WASHINGTON (AP) - Buoyed by strong consumer spending and steady home sales, U.S. businesses added jobs at a healthy pace in September, according to a private survey.
WASHINGTON (AP) — Buoyed by strong consumer spending and steady home sales, U.S. businesses added jobs at a healthy pace in September, according to a private survey.
Payroll processor ADP said Thursday that employers added 200,000 jobs this month, up from 180,000 in the previous month. August's job total was revised lower.
Americans are spending more freely and buying big-ticket items such as new cars and homes. That is countering weak economies overseas and the strong dollar, which are cutting into exports.
"The overall labor market continues to improve, with domestic strength offsetting foreign weakness," Jim O'Sullivan, chief U.S. economist at High Frequency Economics, said in a note to clients.

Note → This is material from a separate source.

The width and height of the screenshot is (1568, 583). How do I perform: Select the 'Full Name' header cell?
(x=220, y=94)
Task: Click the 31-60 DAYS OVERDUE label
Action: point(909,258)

The government will issue its official jobs report for September on Friday. Economists forecast that report will show that employers added 206,000 jobs, and the unemployment rate held at 5.1 percent for the second straight month.
The ADP survey covers only private businesses and frequently diverges from the official figures.
The report also illustrated the U.S. economy's weak spots: Manufacturing cut 15,000 jobs, the most in five years, as large manufacturing firms such as Caterpillar have suffered in the wake of slow growth in China and other emerging markets, such as Brazil.
Mark Zandi, chief economist at Moody's Analytics, which compiles the ADP data, said oil and gas drilling firms are also shedding jobs because of the months-long drop in oil prices.
Construction companies added 35,000 jobs, ADP said, the most since the housing bubble burst in 2006. Retail, transportation and utilities companies added 39,000.
Steady job gains are bolstering consumer confidence and have boosted the housing market. Sales of existing homes reached an eight-year in July before slipping in August, and new-home sales are at a seven-year high.
That has encouraged more homebuilding: Developers started construction on 11 percent more homes in the first eight months of this year than at the same point in 2014.